À época, foi marcada uma audiência pública para discutir o zoneamento do Mato do Júlio, com base em um estudo técnico realizado pelos proprietários do terreno. O MPRS expediu uma recomendação para a suspensão da audiência tendo em vista a inconformidade com a lei do Plano Diretor, que determina que o estudo técnico deveria ser de iniciativa do Poder Executivo para avaliação da criação de Unidade de Conservação, e não de urbanização do mato.

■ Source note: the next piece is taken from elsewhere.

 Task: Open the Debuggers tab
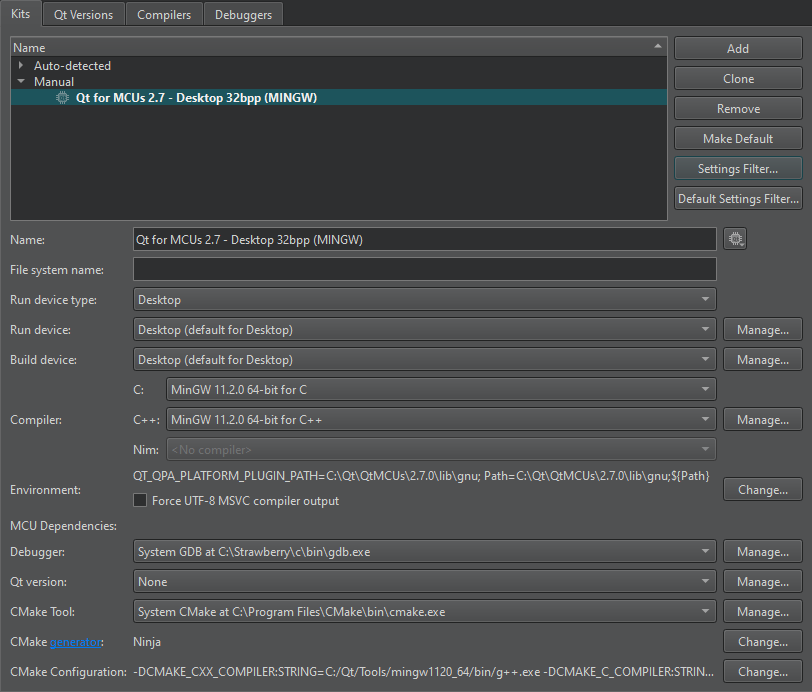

A audiência foi realizada mesmo assim. A partir disso, foi protocolado o Projeto de Lei n° 4.46/2020, que alteraria o Plano Diretor com o objetivo de criar o zoneamento. Entretanto, devido à eclosão da pandemia de covid-19 e a orientação de distanciamento social, o processo foi suspenso.
Apesar da suspensão do projeto de lei, o Poder Executivo manifestou de forma expressa a recusa em realizar o procedimento previsto no Plano Diretor para verificar a viabilidade de criação de algum tipo de Unidade de Conservação no local. Diante disso, o MP expediu nova recomendação para a prefeitura realizar o estudo. Foi nomeada uma comissão municipal para tratar do assunto e uma empresa foi contratada para a elaboração do trabalho. A pedido do MP, o município de Cachoeirinha apresentou os documentos referentes à contratação, que tiveram parecer desfavorável pelo Gabinete de Assessoramento Técnico do órgão.
Em dezembro de 2024, o Ministério Público oficiou à prefeitura de Cachoeirinha que informasse se está sendo realizado o estudo técnico no Mato do Júlio. Até o fechamento desta reportagem, o município não havia respondido à solicitação.